Document Format and Length

Your health promotion plan should be 3–4 pages in length.

Supporting Evidence

Support your health promotion plan with peer-reviewed articles, course study resources, and Healthy People 2030 resources. Cite at least three credible sources published within the past five years, using APA format.

Graded Requirements

The requirements outlined below correspond to the grading criteria in the scoring guide, so be sure to address each point. Read the performance-level descriptions for each criterion to see how your work will be assessed.

  • Analyze the health concern that is the focus of your health promotion plan.
    • Consider underlying assumptions and points of uncertainty in your analysis.
  • Explain why a health concern is important for health promotion within a specific population.
    • Examine current population health data.
    • Consider the factors that contribute to health, health disparities, and access to services.
  • Explain the importance of establishing agreed-upon health goals in collaboration with hypothetical participants.
  • Organize content so ideas flow logically with smooth transitions; contains few errors in grammar/punctuation, word choice, and spelling.
  • Apply APA formatting to in-text citations and references exhibiting nearly flawless adherence to APA format.
    • Write with a specific purpose and audience in mind.
    • Adhere to scholarly and disciplinary writing standards and APA formatting requirements.
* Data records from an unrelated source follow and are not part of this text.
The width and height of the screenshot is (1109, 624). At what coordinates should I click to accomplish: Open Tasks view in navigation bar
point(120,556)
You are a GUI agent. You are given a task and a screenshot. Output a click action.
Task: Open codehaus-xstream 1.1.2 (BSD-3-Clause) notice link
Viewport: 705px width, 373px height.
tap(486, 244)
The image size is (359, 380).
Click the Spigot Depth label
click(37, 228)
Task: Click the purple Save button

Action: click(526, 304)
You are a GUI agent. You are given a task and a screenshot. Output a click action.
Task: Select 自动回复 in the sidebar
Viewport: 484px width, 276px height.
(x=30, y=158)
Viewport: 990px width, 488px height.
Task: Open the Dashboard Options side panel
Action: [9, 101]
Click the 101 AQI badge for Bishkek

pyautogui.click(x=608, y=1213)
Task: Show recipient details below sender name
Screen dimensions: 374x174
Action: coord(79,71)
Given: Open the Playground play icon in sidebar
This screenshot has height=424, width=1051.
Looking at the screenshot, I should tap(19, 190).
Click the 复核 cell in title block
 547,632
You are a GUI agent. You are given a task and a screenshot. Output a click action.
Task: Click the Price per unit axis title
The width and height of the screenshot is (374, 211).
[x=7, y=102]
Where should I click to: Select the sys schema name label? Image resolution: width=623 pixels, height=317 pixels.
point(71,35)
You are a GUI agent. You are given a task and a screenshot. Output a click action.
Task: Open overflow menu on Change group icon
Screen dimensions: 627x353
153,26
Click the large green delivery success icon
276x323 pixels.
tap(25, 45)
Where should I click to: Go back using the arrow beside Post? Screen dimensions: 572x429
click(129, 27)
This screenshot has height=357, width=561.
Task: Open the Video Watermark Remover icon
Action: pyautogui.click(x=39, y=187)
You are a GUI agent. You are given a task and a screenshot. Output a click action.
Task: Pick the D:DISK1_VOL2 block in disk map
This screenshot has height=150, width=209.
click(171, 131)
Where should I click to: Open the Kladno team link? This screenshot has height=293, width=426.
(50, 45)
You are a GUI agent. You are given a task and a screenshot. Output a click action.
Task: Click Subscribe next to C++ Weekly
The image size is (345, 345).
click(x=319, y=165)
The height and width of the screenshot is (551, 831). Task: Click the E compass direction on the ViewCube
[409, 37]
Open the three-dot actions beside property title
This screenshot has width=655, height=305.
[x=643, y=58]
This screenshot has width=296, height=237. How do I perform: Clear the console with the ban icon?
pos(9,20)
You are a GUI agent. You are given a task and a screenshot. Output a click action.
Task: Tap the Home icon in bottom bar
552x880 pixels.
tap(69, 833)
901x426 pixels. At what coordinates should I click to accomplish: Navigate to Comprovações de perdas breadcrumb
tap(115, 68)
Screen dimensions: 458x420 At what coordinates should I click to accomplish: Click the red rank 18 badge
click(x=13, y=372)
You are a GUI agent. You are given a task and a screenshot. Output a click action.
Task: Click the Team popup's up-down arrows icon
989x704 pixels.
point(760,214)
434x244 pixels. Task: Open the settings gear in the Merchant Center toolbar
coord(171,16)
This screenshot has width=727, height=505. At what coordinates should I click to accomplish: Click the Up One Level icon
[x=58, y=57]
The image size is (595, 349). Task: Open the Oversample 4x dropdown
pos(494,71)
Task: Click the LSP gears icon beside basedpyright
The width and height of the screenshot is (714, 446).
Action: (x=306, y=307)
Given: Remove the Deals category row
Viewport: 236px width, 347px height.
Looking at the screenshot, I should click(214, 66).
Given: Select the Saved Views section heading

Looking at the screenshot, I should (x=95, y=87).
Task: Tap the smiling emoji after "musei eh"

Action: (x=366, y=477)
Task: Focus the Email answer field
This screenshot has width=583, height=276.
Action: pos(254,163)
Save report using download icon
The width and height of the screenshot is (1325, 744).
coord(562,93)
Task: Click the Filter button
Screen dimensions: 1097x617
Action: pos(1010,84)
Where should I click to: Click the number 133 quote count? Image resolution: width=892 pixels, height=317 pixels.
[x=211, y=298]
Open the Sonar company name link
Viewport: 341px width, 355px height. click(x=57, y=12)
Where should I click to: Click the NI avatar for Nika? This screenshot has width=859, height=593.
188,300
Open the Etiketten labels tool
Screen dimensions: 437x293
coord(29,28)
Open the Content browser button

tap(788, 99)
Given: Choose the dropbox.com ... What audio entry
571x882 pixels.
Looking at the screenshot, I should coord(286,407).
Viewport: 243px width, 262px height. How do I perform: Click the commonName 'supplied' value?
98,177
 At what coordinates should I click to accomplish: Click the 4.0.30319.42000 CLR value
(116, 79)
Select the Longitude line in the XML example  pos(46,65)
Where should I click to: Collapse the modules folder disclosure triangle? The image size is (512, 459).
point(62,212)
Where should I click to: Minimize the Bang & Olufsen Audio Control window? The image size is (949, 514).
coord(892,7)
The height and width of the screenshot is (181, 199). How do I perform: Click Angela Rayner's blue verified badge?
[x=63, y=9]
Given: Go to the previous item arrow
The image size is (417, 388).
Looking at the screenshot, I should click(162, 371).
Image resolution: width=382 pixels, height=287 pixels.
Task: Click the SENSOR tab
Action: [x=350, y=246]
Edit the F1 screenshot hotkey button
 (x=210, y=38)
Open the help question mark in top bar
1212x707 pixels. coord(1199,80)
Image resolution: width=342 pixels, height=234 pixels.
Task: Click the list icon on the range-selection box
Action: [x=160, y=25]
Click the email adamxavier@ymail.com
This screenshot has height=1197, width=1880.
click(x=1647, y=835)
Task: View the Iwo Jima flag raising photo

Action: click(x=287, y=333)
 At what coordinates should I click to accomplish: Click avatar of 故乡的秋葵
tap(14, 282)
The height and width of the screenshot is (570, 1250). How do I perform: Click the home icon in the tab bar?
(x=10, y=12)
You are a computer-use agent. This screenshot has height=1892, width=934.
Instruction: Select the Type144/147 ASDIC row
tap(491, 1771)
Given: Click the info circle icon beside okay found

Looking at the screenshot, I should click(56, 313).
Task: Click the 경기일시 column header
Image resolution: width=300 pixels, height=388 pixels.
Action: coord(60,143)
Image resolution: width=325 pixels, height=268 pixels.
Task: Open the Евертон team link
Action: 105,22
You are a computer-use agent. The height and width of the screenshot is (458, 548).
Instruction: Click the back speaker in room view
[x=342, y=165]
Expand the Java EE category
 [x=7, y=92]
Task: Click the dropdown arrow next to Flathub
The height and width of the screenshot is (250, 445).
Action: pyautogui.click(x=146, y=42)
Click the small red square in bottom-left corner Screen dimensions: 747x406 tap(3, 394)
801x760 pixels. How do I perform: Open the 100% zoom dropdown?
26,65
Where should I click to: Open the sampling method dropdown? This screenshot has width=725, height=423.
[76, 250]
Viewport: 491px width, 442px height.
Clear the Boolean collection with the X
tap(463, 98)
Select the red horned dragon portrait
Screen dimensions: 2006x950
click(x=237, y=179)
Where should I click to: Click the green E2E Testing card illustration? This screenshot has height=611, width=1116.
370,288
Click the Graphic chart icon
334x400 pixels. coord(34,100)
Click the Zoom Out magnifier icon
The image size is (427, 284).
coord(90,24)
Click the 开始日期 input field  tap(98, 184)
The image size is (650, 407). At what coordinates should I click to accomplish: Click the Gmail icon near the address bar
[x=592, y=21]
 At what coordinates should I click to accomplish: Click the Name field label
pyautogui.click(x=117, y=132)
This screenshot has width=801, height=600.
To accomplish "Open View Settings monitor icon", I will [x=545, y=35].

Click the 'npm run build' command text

Before submitting your assessment for grading, proofread it to minimize errors that could distract readers and make it difficult for them to focus on the substance of your plan.

Competencies Measured

By successfully completing this assessment, you will demonstrate your proficiency in the following course competencies and scoring guide criteria:

  • Competency 1: Analyze health risks and health care needs among distinct populations.
    • Analyze a community health concern or need that is the focus of a health promotion plan.
  • Competency 2: Propose health promotion strategies to improve the health of populations.
    • Explain why a health concern or need is important for health promotion within a specific population.
    • Establish agreed-upon health goals in collaboration with hypothetical participants.
  • Competency 5: Apply professional, scholarly communication strategies to lead health promotion and improve population health.
    • Organize content so ideas flow logically with smooth transitions; contains few errors in grammar/punctuation, word choice, and spelling.
    • Apply APA formatting to in-text citations and references exhibiting nearly flawless adherence to APA format.